By Alana Bleimann and Dalia Bautista Rodriguez

KANSAS – Day one of a virtual hearing began Monday in which attorneys made their opening statements in the case of prosecutorial misconduct and prosecutorial error filed against former Shawnee County Deputy DA Jacqie Spradling.

Spradling’s alleged misconduct was for the 2012 murder trial of Dana Chandler in which the defendant was accused of murdering her late ex-husband and his fiancée in July of 2002. In addition, Spradling also had misconduct accusations in a 2017 rape trial in which defendant Jacob Ewing was convicted of raping five women.

The allegations set forth in the Chandler case include falsely leading a jury to believe the defendant had violated a protective order, one allegedly obtained by her late ex-husband. This order was never found, but, more importantly, no physical evidence connected Chandler to the crime.

In addition, Spradling claimed a short phone call was made between the late ex-husband and the fiancée confirming their engagement just a few days prior to the murders. This was a key piece of evidence showing that the defendant had a motive to murder the two individuals.

But during the initial trial for Chandler, this phone call was not mentioned.

The allegations set forth in the Ewing case include misleading the jury with comments that the defendant sexually abused an individual with autism. This statement would help show the jury that Ewing was a predator, but in fact, there was no evidence to prove the validity of Spradling’s claim.

In addition, Spradling claimed Ewing had viewed violent pornographic images and submitted the images as evidence. Again, there was no basis for this claim.

These errors made by Spradling allowed her case victories to be overturned by higher courts.

Monday morning, LJ Leatherman, Jacqie Spradling’s attorney, attorney John Larson, witness Charles Kitt, and deputy disciplinary administrator Matt Vogelsburg were present virtually.

Leatherman opened by claiming Spradling, like all prosecutors, acted “in good faith” and to count every small mistake she made would be unfair.

On the other hand, representatives from the state disciplinary office for attorneys claimed these mistakes were done purposefully and with intent.

Vogelsburg argued that in addition to the former alleged misconduct, Spradling also claimed that Chandler, without presenting any evidence, had committed the murders in Topeka and then drove back to her home in Colorado by driving through Nebraska.

Witness Kitt, another deputy Shawnee County district attorney, had previously overseen Chandler’s files and transcripts from the first trial and was questioned extensively about this route, how much gas was used, what the car mileage was before and after the trip, and if this route was even possible considering the answers to those questions.

Kitt claimed that the route through Nebraska would not have been possible because Chandler never stopped for gas and there were no credit card transactions during the time of the alleged trip.

He also said he found no evidence supporting the short phone call between the two victims in the Chandler case.

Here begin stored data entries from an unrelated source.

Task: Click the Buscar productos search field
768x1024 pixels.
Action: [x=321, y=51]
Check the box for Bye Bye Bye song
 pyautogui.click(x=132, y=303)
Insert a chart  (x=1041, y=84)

Members of the disciplinary office continued to explain how Spradling had no evidence to many of her serious claims against both Chandler and Ewing, including the charge that Ewing had engaged in many hours of violent online porn.

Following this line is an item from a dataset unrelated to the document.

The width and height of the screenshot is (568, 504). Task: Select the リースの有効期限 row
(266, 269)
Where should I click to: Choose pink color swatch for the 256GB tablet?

Leatherman continued to defend Spradling, arguing these were unintended, easily made mistakes, said during moments of stress and tension. Leatherman promised that by the end of the week he would show that Spradling legitimately believed her claims were reasonable and accurate.

The afternoon session consisted of bringing in those who had taken part in writing reports on the case. The basis was to cover all the information gathered and decide whether it was still pertinent.

The first witness brought in was federal public defender Kirk Redmond, who was asked to lead the investigation against Spradling in the Chandler case. He was in charge of reviewing transcripts, files, and complaints.

After the Supreme Court clarified their opinions and identified the issues, he was confident enough to proceed with his report. At first it was confusing for him, but his goal was to obtain enough evidence for the record.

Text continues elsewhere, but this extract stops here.